_What you are asked to do_:
All lines from the one that contains "Select legend label 11 with black dashed line" through the close of the entries below are to be repeated exactly, without any pictures.

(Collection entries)
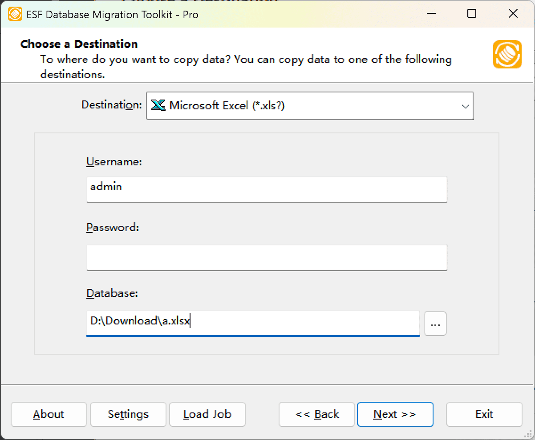Click the Database path field
This screenshot has width=535, height=440.
coord(253,324)
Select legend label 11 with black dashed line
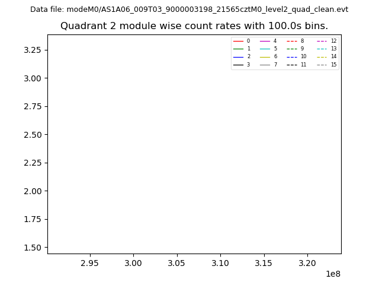Image resolution: width=379 pixels, height=285 pixels. (x=303, y=65)
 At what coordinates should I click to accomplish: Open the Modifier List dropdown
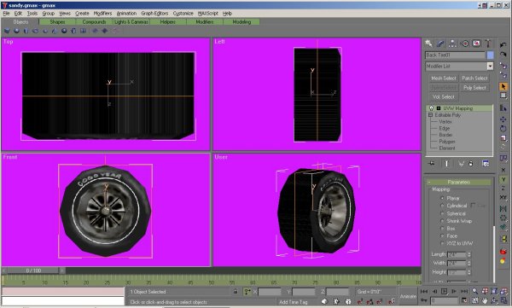point(459,67)
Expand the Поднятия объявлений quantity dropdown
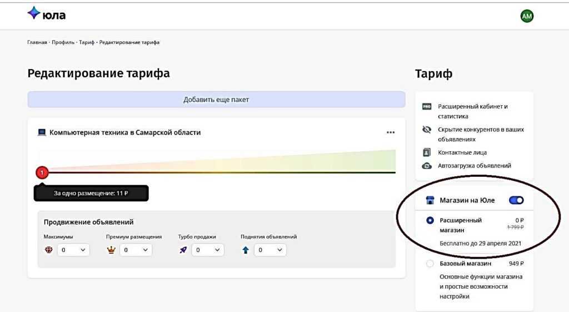Image resolution: width=569 pixels, height=312 pixels. click(271, 250)
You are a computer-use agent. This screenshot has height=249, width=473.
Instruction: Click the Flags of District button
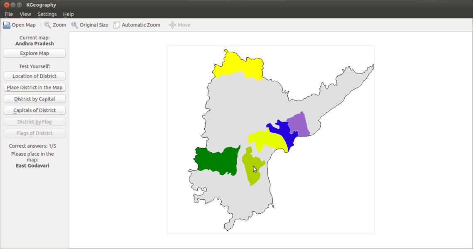point(34,132)
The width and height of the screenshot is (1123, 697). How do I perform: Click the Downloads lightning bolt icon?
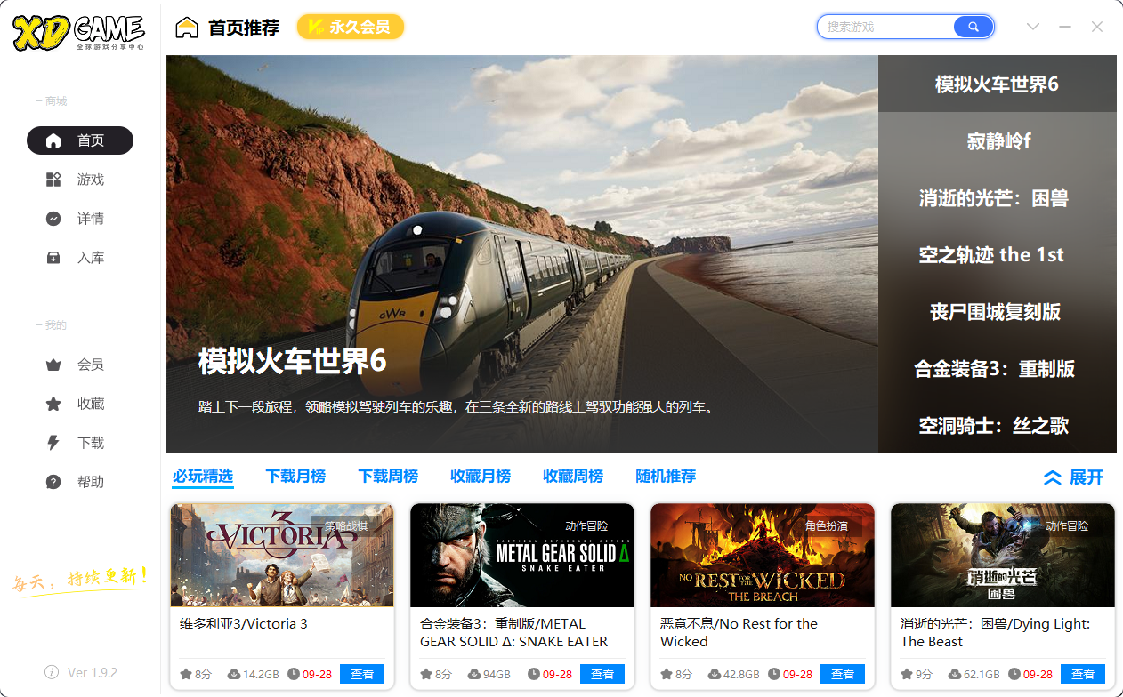[x=53, y=443]
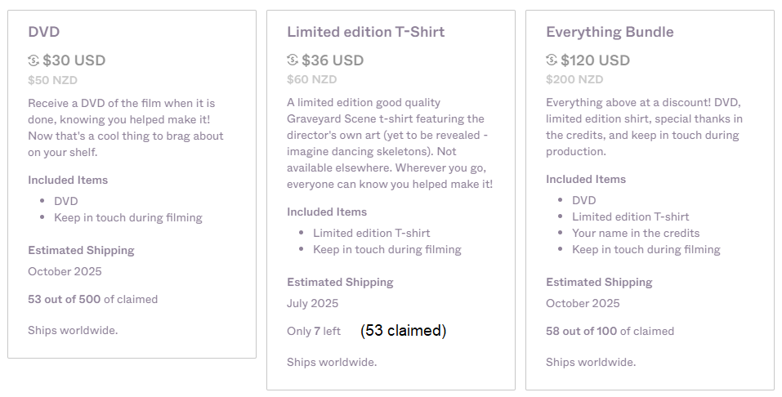Choose the Everything Bundle reward title
Viewport: 782px width, 397px height.
pyautogui.click(x=610, y=32)
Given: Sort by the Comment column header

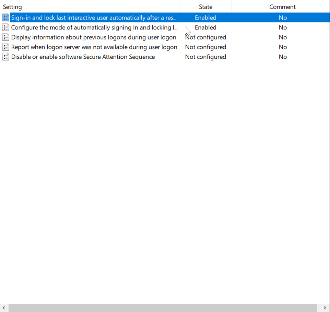Looking at the screenshot, I should coord(282,7).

_Solution for this problem_:
Select legend label 11 with black dashed line
Image resolution: width=379 pixels, height=285 pixels. (x=303, y=65)
 At what coordinates should I click to accomplish: Open the Modifier List dropdown
point(459,67)
Expand the Поднятия объявлений quantity dropdown
Image resolution: width=569 pixels, height=312 pixels. click(271, 250)
You are a computer-use agent. This screenshot has height=249, width=473.
Instruction: Click the Flags of District button
point(34,132)
The width and height of the screenshot is (1123, 697). How do I perform: Click the Downloads lightning bolt icon?
[x=53, y=443]
Choose the Everything Bundle reward title
Viewport: 782px width, 397px height.
pyautogui.click(x=610, y=32)
Given: Sort by the Comment column header

Looking at the screenshot, I should coord(282,7).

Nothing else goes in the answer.